Renze
Elite Member
I didnt mention Lithium specifically with regard to China, but i should have said 80% of rare earth minerals, used for high power magnetos in large windmills, to be specificChina doesn't have 80% of the lithium reserves. They "process" most of the lithium for battery production, but Australia is by far the leading supplier of raw lithium.

Indeed, the hydrogen infrastructure isnt there. But if we keep adding wind and solar power, we need sub-grids where local wind and solar excess current is dumped in local electrolysing plants that turn the excess electricity into hydrogen: when you charge your EV on your 110V (or 240V in Europe) single phase home wall plug, you can loose up to 30% of energy during charging, and electrolysers are getting more and more efficient.
So if every town has a hydrogen station (instead of a gas station) that turns excess solar of households into hydrogen and stores it into a plain and simple pressure tank, we can get somewhat of a workable solution without grid failures or immense investments in grid peak capacity. (Just to fire a brain fart, i havent investigated this plan in detail, i am in heavy equipment, not appliances...)

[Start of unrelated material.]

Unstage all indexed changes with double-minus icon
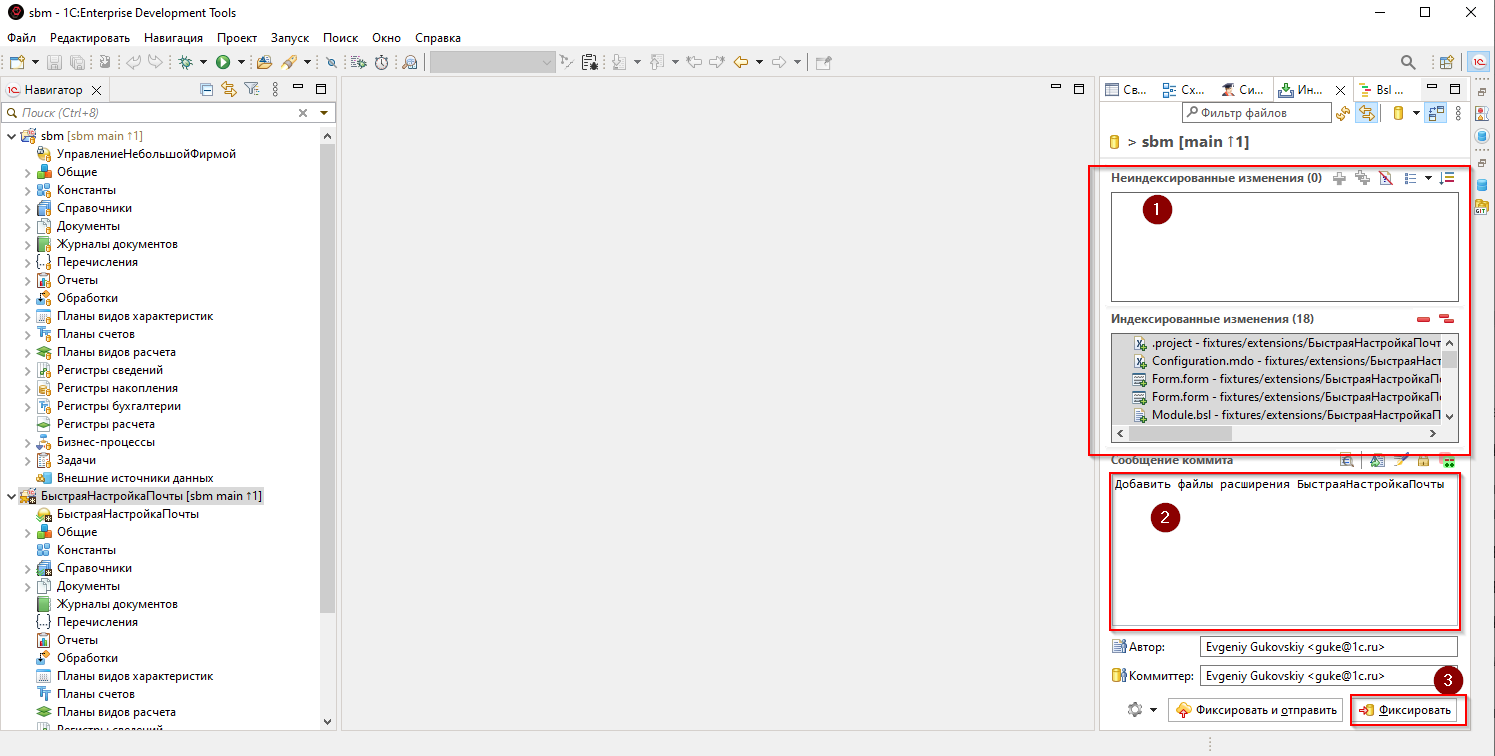 coord(1446,319)
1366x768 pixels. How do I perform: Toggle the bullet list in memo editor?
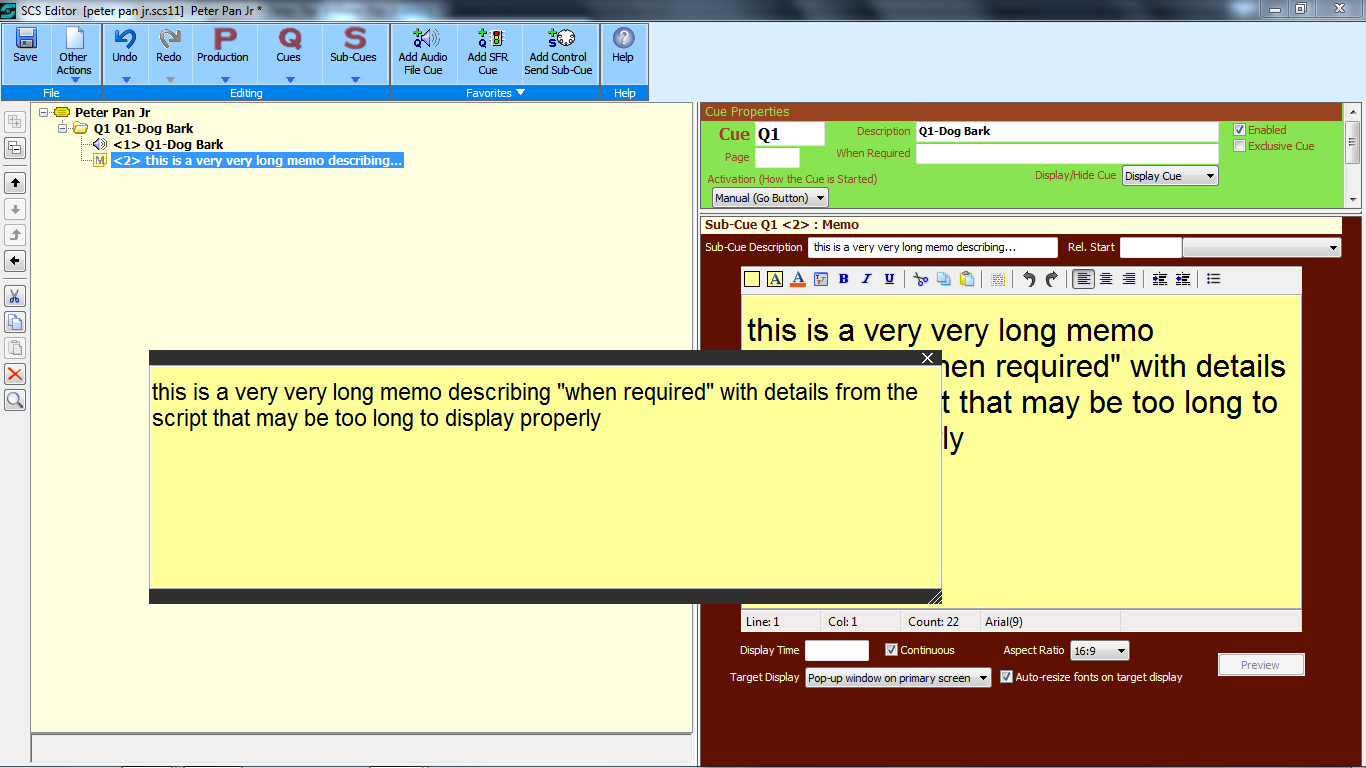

My company is working on battery electric conversions of excavators. With the counterweight exchanged for battery weight, it can run for 6 to 8 hours depending on duty cycle. Enough for infrastructure works in cities that accept tenders with the lowest "carbon footprint" but not enough for agriculture to drive 48 hours straight during harvest, or for earthmoving at commercial customers that want the lowest cost per yard and dont feel obliged to pay for political ideology...Hydrogen is interesting, since you can run it in an HD diesel engine with relatively few modifications. We're getting into testing that at my company currently .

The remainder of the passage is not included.